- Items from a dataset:
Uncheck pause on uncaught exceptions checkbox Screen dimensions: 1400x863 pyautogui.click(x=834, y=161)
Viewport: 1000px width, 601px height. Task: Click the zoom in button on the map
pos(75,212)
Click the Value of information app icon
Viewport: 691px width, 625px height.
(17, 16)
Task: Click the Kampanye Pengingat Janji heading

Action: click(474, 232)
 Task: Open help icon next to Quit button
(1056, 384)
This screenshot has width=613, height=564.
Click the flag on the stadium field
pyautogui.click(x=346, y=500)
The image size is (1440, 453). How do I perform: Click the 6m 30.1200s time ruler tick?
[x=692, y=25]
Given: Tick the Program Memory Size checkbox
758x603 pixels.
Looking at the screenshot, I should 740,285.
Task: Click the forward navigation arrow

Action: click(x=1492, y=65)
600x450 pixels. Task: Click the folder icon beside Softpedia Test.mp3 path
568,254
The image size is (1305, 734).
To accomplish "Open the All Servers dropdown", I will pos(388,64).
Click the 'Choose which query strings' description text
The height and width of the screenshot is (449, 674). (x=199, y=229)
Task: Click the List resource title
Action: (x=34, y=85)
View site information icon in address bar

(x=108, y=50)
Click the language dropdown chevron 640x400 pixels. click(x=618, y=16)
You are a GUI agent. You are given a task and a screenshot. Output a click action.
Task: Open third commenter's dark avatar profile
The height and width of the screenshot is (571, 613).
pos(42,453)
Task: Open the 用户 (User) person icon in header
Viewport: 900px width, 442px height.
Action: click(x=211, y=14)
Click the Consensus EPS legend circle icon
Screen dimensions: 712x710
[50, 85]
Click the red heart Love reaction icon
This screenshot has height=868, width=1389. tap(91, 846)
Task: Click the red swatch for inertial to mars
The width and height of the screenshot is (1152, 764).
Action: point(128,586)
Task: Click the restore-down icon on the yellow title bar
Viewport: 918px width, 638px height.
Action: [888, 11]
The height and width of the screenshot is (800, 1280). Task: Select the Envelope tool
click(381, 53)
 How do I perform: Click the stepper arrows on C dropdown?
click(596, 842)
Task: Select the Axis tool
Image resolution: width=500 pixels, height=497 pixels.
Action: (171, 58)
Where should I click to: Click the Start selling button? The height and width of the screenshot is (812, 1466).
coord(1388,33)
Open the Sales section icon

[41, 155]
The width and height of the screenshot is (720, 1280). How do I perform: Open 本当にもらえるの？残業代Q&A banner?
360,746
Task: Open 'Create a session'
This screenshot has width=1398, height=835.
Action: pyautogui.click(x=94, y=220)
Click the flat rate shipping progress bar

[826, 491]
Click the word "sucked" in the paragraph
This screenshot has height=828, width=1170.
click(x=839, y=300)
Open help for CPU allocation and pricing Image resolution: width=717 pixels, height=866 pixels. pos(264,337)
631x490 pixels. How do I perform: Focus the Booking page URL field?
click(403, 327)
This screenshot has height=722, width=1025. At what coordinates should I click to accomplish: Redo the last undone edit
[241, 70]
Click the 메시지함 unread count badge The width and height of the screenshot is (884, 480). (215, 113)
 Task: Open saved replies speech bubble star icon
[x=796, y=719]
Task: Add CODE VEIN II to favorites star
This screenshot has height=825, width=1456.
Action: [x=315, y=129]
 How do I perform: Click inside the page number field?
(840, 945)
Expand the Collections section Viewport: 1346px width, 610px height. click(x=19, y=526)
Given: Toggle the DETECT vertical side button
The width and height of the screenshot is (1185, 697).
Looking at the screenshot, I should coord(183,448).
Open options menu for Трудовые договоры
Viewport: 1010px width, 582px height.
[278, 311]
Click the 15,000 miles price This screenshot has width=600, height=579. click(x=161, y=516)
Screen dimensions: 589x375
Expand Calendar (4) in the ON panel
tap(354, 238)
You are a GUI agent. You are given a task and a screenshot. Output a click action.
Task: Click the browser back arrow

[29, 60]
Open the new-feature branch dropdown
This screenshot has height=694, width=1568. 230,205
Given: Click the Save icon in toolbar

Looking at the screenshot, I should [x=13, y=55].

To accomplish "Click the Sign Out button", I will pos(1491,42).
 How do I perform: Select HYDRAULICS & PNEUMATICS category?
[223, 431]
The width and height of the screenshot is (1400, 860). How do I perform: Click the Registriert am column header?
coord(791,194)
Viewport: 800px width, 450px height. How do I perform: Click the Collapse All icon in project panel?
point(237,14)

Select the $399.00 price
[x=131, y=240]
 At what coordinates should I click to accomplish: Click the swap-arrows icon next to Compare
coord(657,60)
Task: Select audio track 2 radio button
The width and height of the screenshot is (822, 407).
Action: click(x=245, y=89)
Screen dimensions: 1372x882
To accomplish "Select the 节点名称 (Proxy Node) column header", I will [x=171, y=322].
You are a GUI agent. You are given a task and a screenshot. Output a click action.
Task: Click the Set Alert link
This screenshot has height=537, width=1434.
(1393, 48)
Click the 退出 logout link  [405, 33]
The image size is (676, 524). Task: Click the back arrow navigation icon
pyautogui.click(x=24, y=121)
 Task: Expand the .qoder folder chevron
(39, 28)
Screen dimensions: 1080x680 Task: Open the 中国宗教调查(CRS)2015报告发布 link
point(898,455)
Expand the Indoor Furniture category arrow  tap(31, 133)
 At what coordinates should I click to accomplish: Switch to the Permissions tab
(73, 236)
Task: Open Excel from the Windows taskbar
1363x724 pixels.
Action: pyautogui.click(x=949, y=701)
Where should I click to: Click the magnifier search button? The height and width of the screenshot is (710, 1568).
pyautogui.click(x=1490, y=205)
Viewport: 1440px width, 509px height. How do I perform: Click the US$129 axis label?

- Exercise: Write every record above out again exactly as it stands.

- Response to the exercise:
Uncheck pause on uncaught exceptions checkbox Screen dimensions: 1400x863 pyautogui.click(x=834, y=161)
Viewport: 1000px width, 601px height. Task: Click the zoom in button on the map
pos(75,212)
Click the Value of information app icon
Viewport: 691px width, 625px height.
(17, 16)
Task: Click the Kampanye Pengingat Janji heading

Action: click(474, 232)
 Task: Open help icon next to Quit button
(1056, 384)
This screenshot has width=613, height=564.
Click the flag on the stadium field
pyautogui.click(x=346, y=500)
The image size is (1440, 453). How do I perform: Click the 6m 30.1200s time ruler tick?
[x=692, y=25]
Given: Tick the Program Memory Size checkbox
758x603 pixels.
Looking at the screenshot, I should 740,285.
Task: Click the forward navigation arrow

Action: click(x=1492, y=65)
600x450 pixels. Task: Click the folder icon beside Softpedia Test.mp3 path
568,254
The image size is (1305, 734).
To accomplish "Open the All Servers dropdown", I will pos(388,64).
Click the 'Choose which query strings' description text
The height and width of the screenshot is (449, 674). (x=199, y=229)
Task: Click the List resource title
Action: (x=34, y=85)
View site information icon in address bar

(x=108, y=50)
Click the language dropdown chevron 640x400 pixels. click(x=618, y=16)
You are a GUI agent. You are given a task and a screenshot. Output a click action.
Task: Open third commenter's dark avatar profile
The height and width of the screenshot is (571, 613).
pos(42,453)
Task: Open the 用户 (User) person icon in header
Viewport: 900px width, 442px height.
Action: click(x=211, y=14)
Click the Consensus EPS legend circle icon
Screen dimensions: 712x710
[50, 85]
Click the red heart Love reaction icon
This screenshot has height=868, width=1389. tap(91, 846)
Task: Click the red swatch for inertial to mars
The width and height of the screenshot is (1152, 764).
Action: point(128,586)
Task: Click the restore-down icon on the yellow title bar
Viewport: 918px width, 638px height.
Action: [888, 11]
The height and width of the screenshot is (800, 1280). Task: Select the Envelope tool
click(381, 53)
 How do I perform: Click the stepper arrows on C dropdown?
click(596, 842)
Task: Select the Axis tool
Image resolution: width=500 pixels, height=497 pixels.
Action: (171, 58)
Where should I click to: Click the Start selling button? The height and width of the screenshot is (812, 1466).
coord(1388,33)
Open the Sales section icon

[41, 155]
The width and height of the screenshot is (720, 1280). How do I perform: Open 本当にもらえるの？残業代Q&A banner?
360,746
Task: Open 'Create a session'
This screenshot has width=1398, height=835.
Action: pyautogui.click(x=94, y=220)
Click the flat rate shipping progress bar

[826, 491]
Click the word "sucked" in the paragraph
This screenshot has height=828, width=1170.
click(x=839, y=300)
Open help for CPU allocation and pricing Image resolution: width=717 pixels, height=866 pixels. pos(264,337)
631x490 pixels. How do I perform: Focus the Booking page URL field?
click(403, 327)
This screenshot has height=722, width=1025. At what coordinates should I click to accomplish: Redo the last undone edit
[241, 70]
Click the 메시지함 unread count badge The width and height of the screenshot is (884, 480). (215, 113)
 Task: Open saved replies speech bubble star icon
[x=796, y=719]
Task: Add CODE VEIN II to favorites star
This screenshot has height=825, width=1456.
Action: [x=315, y=129]
 How do I perform: Click inside the page number field?
(840, 945)
Expand the Collections section Viewport: 1346px width, 610px height. click(x=19, y=526)
Given: Toggle the DETECT vertical side button
The width and height of the screenshot is (1185, 697).
Looking at the screenshot, I should coord(183,448).
Open options menu for Трудовые договоры
Viewport: 1010px width, 582px height.
[278, 311]
Click the 15,000 miles price This screenshot has width=600, height=579. click(x=161, y=516)
Screen dimensions: 589x375
Expand Calendar (4) in the ON panel
tap(354, 238)
You are a GUI agent. You are given a task and a screenshot. Output a click action.
Task: Click the browser back arrow

[29, 60]
Open the new-feature branch dropdown
This screenshot has height=694, width=1568. 230,205
Given: Click the Save icon in toolbar

Looking at the screenshot, I should [x=13, y=55].

To accomplish "Click the Sign Out button", I will pos(1491,42).
 How do I perform: Select HYDRAULICS & PNEUMATICS category?
[223, 431]
The width and height of the screenshot is (1400, 860). How do I perform: Click the Registriert am column header?
coord(791,194)
Viewport: 800px width, 450px height. How do I perform: Click the Collapse All icon in project panel?
point(237,14)

Select the $399.00 price
[x=131, y=240]
 At what coordinates should I click to accomplish: Click the swap-arrows icon next to Compare
coord(657,60)
Task: Select audio track 2 radio button
The width and height of the screenshot is (822, 407).
Action: click(x=245, y=89)
Screen dimensions: 1372x882
To accomplish "Select the 节点名称 (Proxy Node) column header", I will [x=171, y=322].
You are a GUI agent. You are given a task and a screenshot. Output a click action.
Task: Click the Set Alert link
This screenshot has height=537, width=1434.
(1393, 48)
Click the 退出 logout link  [405, 33]
The image size is (676, 524). Task: Click the back arrow navigation icon
pyautogui.click(x=24, y=121)
 Task: Expand the .qoder folder chevron
(39, 28)
Screen dimensions: 1080x680 Task: Open the 中国宗教调查(CRS)2015报告发布 link
point(898,455)
Expand the Indoor Furniture category arrow  tap(31, 133)
 At what coordinates should I click to accomplish: Switch to the Permissions tab
(73, 236)
Task: Open Excel from the Windows taskbar
1363x724 pixels.
Action: pyautogui.click(x=949, y=701)
Where should I click to: Click the magnifier search button? The height and width of the screenshot is (710, 1568).
pyautogui.click(x=1490, y=205)
Viewport: 1440px width, 509px height. How do I perform: Click the US$129 axis label?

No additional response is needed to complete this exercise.